AIM OF THE TASK => Give back all of the data below word for word, leaving every line unchanged.

DATASET EXCERPTS =>
/---

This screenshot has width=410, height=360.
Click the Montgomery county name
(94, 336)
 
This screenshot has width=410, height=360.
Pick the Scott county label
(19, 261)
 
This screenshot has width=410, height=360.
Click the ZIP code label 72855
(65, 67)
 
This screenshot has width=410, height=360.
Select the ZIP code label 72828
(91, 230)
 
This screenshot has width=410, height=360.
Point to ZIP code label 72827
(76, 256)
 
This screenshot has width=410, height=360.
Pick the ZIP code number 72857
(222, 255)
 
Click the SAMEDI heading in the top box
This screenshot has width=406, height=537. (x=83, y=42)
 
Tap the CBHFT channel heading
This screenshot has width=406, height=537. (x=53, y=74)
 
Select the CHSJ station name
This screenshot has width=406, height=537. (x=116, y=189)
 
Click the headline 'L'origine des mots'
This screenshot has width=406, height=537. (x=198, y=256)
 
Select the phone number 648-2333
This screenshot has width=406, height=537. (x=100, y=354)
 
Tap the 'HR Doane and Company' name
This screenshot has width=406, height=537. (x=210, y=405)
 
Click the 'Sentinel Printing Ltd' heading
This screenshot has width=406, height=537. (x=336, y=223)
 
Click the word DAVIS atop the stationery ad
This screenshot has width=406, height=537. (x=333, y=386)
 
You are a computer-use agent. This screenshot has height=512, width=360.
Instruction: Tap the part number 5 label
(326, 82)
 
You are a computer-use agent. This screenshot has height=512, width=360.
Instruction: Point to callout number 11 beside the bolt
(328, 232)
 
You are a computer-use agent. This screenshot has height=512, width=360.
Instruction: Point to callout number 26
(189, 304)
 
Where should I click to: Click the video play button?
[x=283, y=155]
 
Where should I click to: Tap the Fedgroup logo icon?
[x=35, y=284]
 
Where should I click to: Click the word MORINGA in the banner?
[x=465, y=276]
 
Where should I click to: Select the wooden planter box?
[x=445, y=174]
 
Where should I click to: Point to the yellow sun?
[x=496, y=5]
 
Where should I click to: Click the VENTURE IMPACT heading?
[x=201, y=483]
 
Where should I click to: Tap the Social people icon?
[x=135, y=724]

\---

WRITTEN ANSWER =>
This screenshot has width=410, height=360.
Click the Montgomery county name
(94, 336)
 
This screenshot has width=410, height=360.
Pick the Scott county label
(19, 261)
 
This screenshot has width=410, height=360.
Click the ZIP code label 72855
(65, 67)
 
This screenshot has width=410, height=360.
Select the ZIP code label 72828
(91, 230)
 
This screenshot has width=410, height=360.
Point to ZIP code label 72827
(76, 256)
 
This screenshot has width=410, height=360.
Pick the ZIP code number 72857
(222, 255)
 
Click the SAMEDI heading in the top box
This screenshot has width=406, height=537. (x=83, y=42)
 
Tap the CBHFT channel heading
This screenshot has width=406, height=537. (x=53, y=74)
 
Select the CHSJ station name
This screenshot has width=406, height=537. (x=116, y=189)
 
Click the headline 'L'origine des mots'
This screenshot has width=406, height=537. (x=198, y=256)
 
Select the phone number 648-2333
This screenshot has width=406, height=537. (x=100, y=354)
 
Tap the 'HR Doane and Company' name
This screenshot has width=406, height=537. (x=210, y=405)
 
Click the 'Sentinel Printing Ltd' heading
This screenshot has width=406, height=537. (x=336, y=223)
 
Click the word DAVIS atop the stationery ad
This screenshot has width=406, height=537. (x=333, y=386)
 
You are a computer-use agent. This screenshot has height=512, width=360.
Instruction: Tap the part number 5 label
(326, 82)
 
You are a computer-use agent. This screenshot has height=512, width=360.
Instruction: Point to callout number 11 beside the bolt
(328, 232)
 
You are a computer-use agent. This screenshot has height=512, width=360.
Instruction: Point to callout number 26
(189, 304)
 
Where should I click to: Click the video play button?
[x=283, y=155]
 
Where should I click to: Tap the Fedgroup logo icon?
[x=35, y=284]
 
Where should I click to: Click the word MORINGA in the banner?
[x=465, y=276]
 
Where should I click to: Select the wooden planter box?
[x=445, y=174]
 
Where should I click to: Point to the yellow sun?
[x=496, y=5]
 
Where should I click to: Click the VENTURE IMPACT heading?
[x=201, y=483]
 
Where should I click to: Tap the Social people icon?
[x=135, y=724]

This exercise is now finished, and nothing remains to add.